Мой брат Стивен относится к этим мальчикам с презрением. Он считает, что они все идиоты и недостойны того, чтобы я воспринимала их всерьез. Он смеется над ними за глаза и коверкает их имена. Не Джордж, а Жоржик-Коржик; не Роберт, а Чмоберт. Стивен предлагает пари на то, сколько продержится тот или иной ухажер. «Этому я даю три месяца, – говорит он, увидев какого-нибудь мальчика в первый раз. Или: – Ну и когда ты собираешься его бросить?»
Я не обижаюсь на брата. Я ничего другого от него и не ожидаю, потому что он частично прав. Я не чувствую к этим мальчикам ничего такого, что чувствуют девочки в комиксах про истинную любовь. Я не томлюсь в ожидании звонка. Мне нравятся эти мальчики, но я в них не влюбляюсь. Описания томящихся влюбленных девушек в подростковых журналах – на каждой щеке по слезинке, словно жемчужные серьги, – ко мне совсем не подходят. В каком-то смысле отношения с мальчиками для меня несерьезное дело. Но отчасти – серьезное.
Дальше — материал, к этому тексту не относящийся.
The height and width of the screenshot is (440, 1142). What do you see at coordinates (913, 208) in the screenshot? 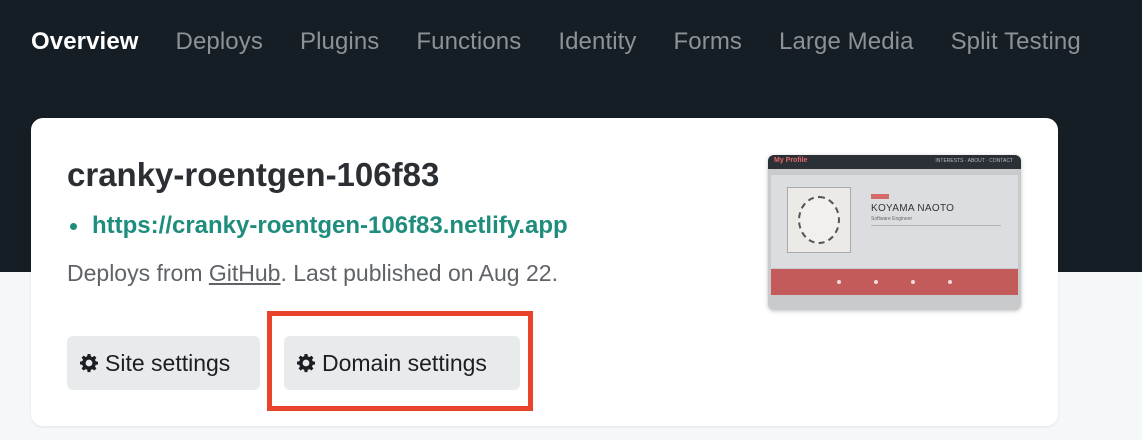
I see `preview-name: KOYAMA NAOTO` at bounding box center [913, 208].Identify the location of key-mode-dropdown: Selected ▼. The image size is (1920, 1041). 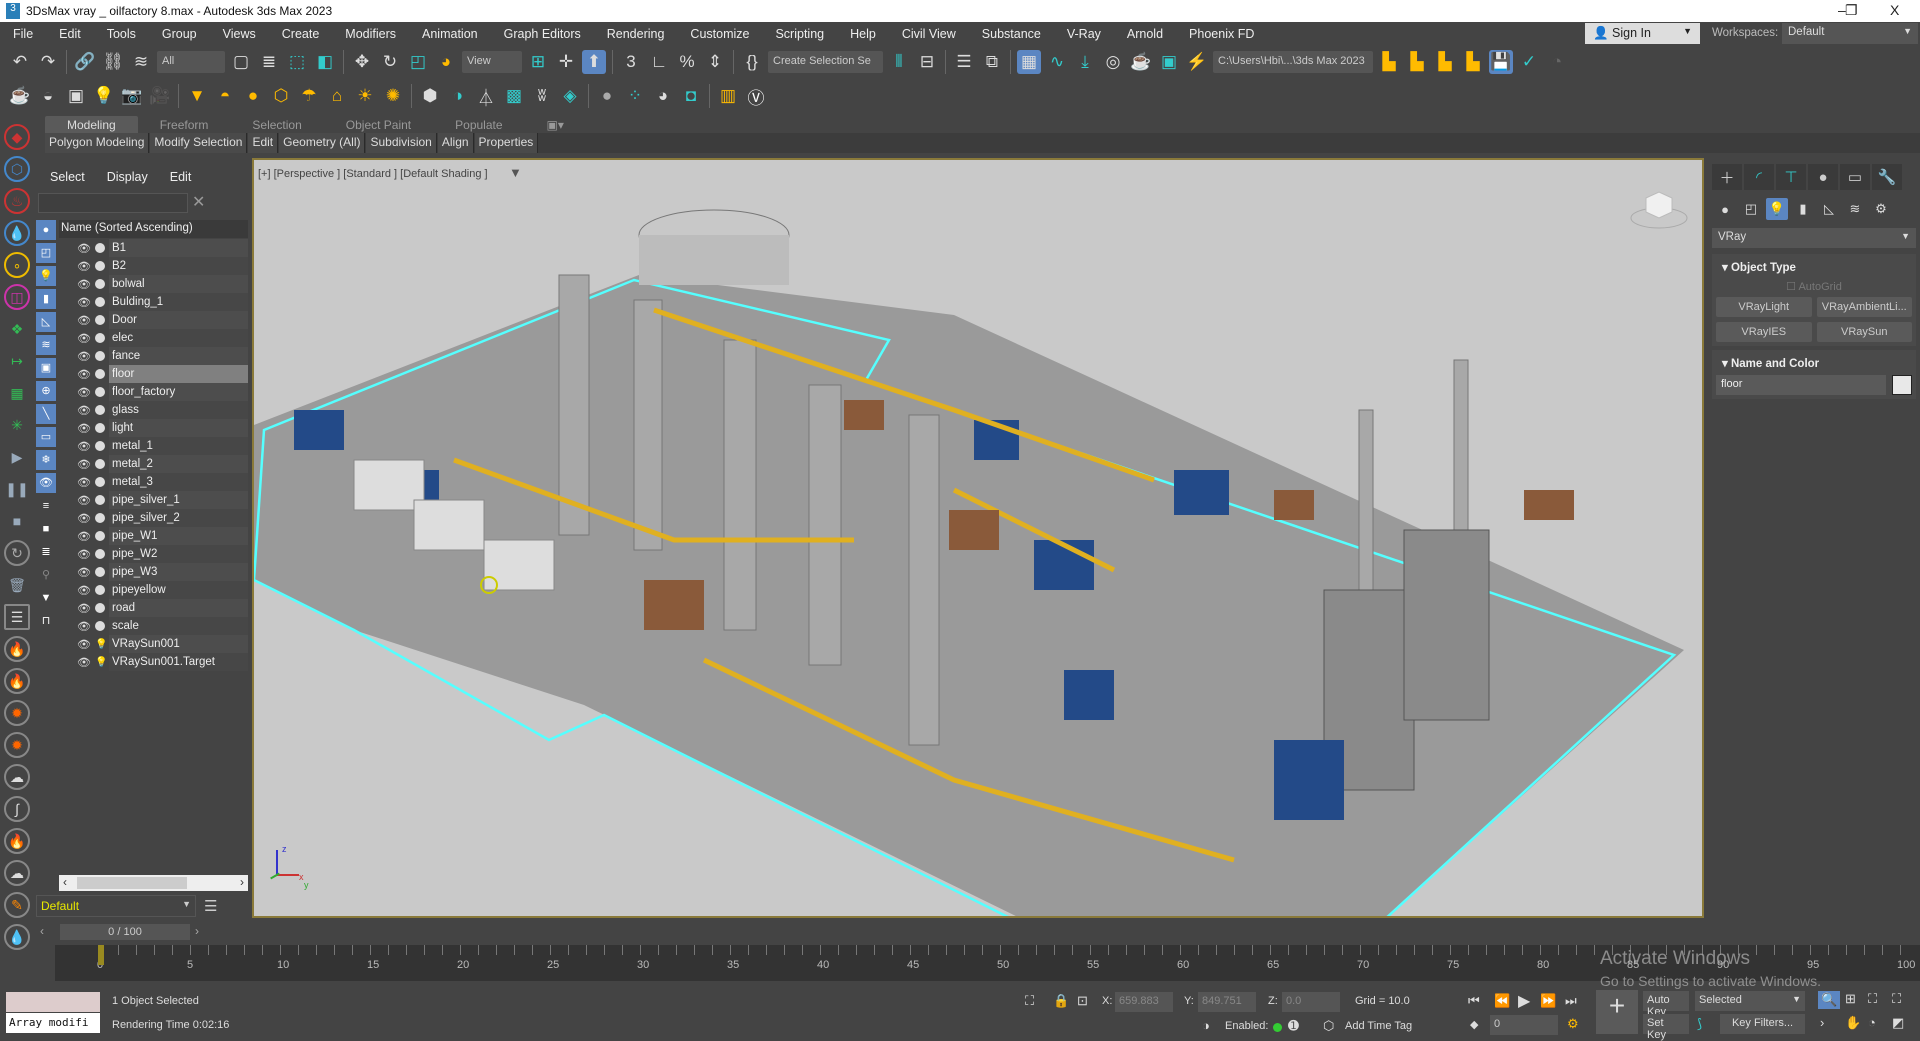
(1750, 1001).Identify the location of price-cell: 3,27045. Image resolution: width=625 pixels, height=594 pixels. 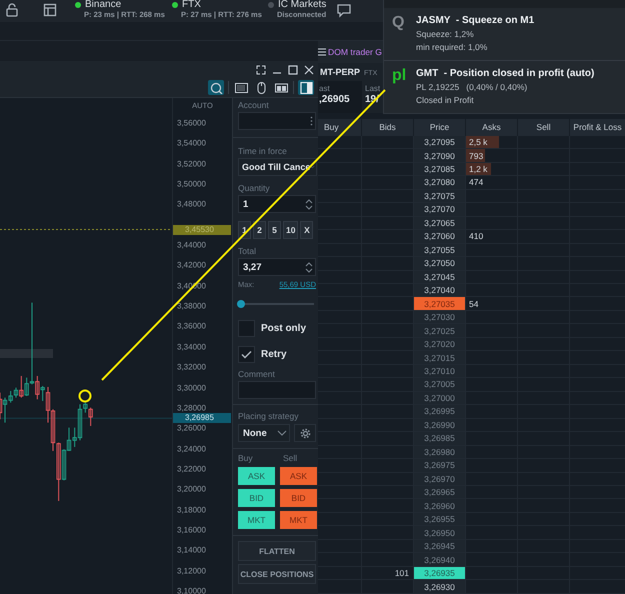
(439, 276).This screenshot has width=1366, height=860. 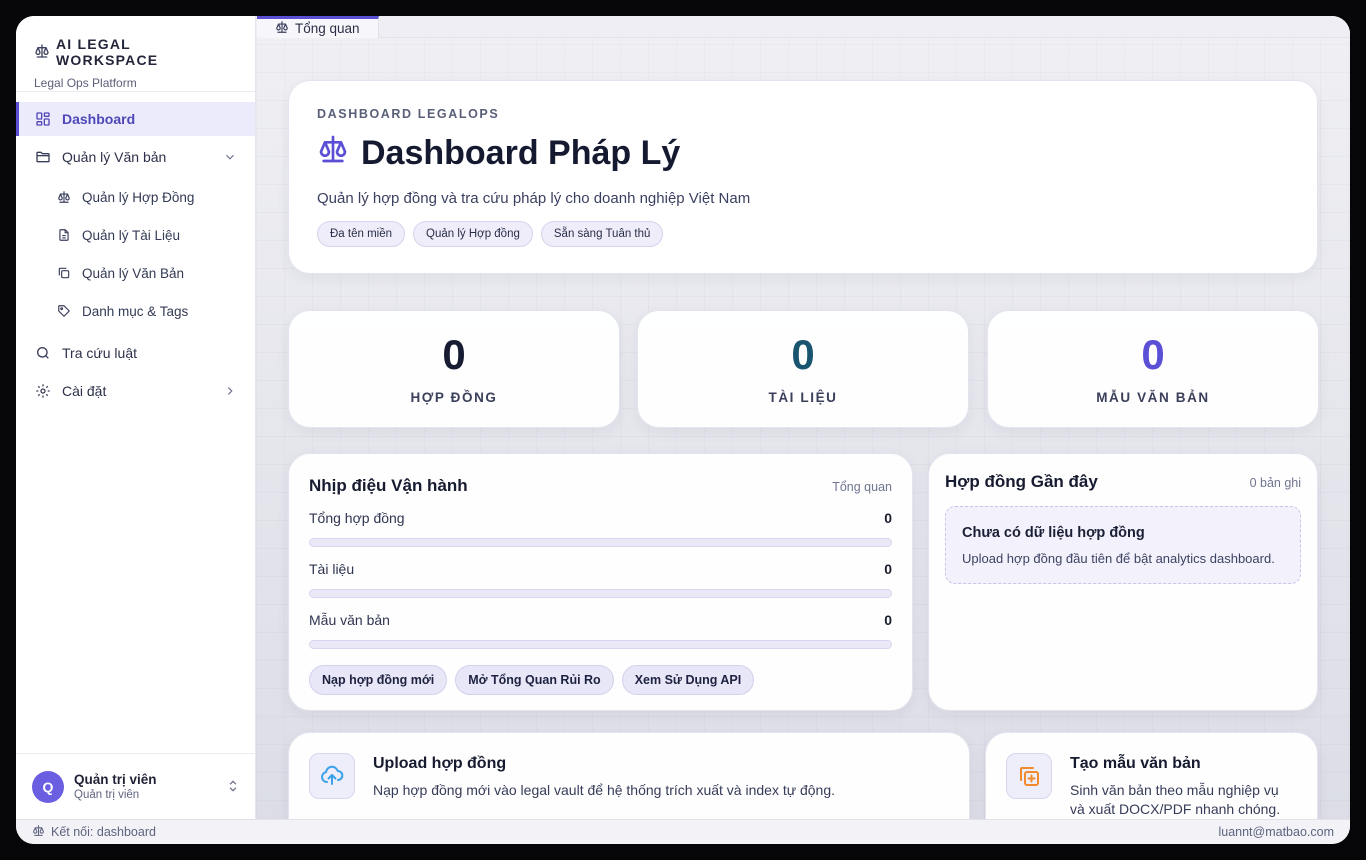 What do you see at coordinates (43, 353) in the screenshot?
I see `search-icon` at bounding box center [43, 353].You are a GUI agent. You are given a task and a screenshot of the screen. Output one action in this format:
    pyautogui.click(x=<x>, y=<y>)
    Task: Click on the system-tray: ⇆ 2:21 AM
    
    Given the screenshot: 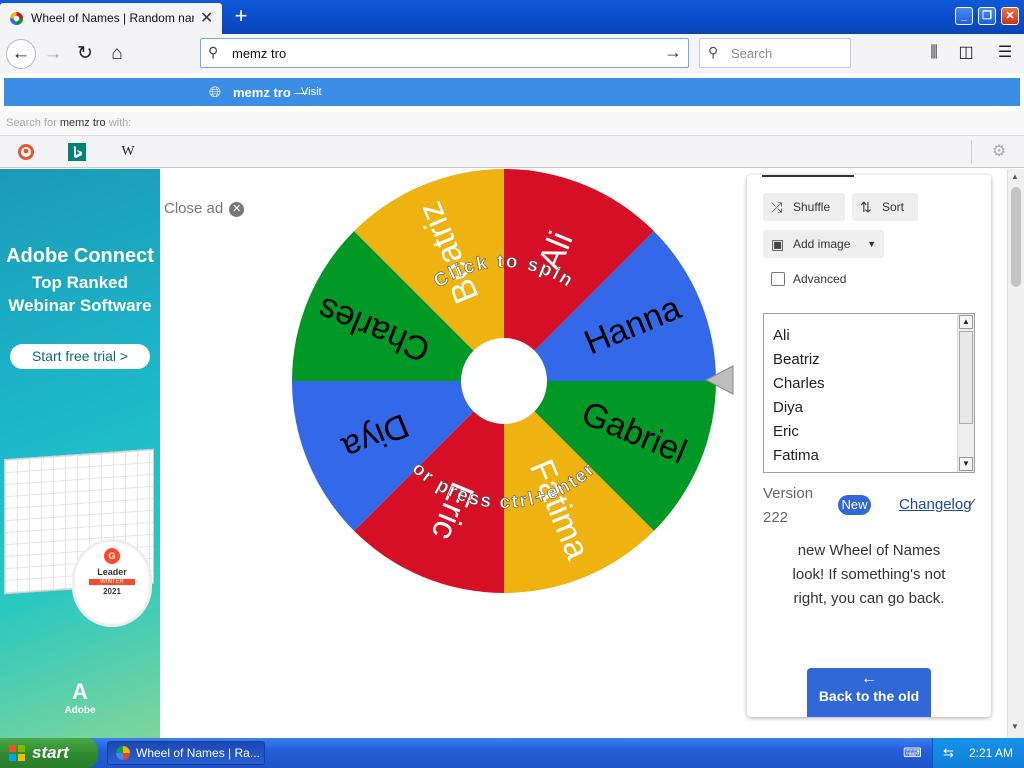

Часть, которую я воспринимаю всерьез, – это их тела. Я сижу в прихожей, зажав трубку плечом, и слушаю тело собеседника. Не столько его слова, сколько паузы – и в этих паузах их тела воссоздают себя заново, или я их создаю, они обретают форму. Когда я хочу видеть мальчика, это значит – я скучаю по его телу. Я изучаю их руки, подносящие сигареты к губам во тьме кинозала, наклон плеча, угол бедра. Я искоса разглядываю мальчиков при разном освещении. Моя любовь к ним визуальна: вот та часть их, которой я хотела бы владеть. «Не двигайся, – думаю я. – Замри. Подари мне это». Вся власть, какую имеет надо мной мальчик, действует через глаза. А когда он мне надоедает, эта усталость отчасти физическая, но также отчасти зрительная.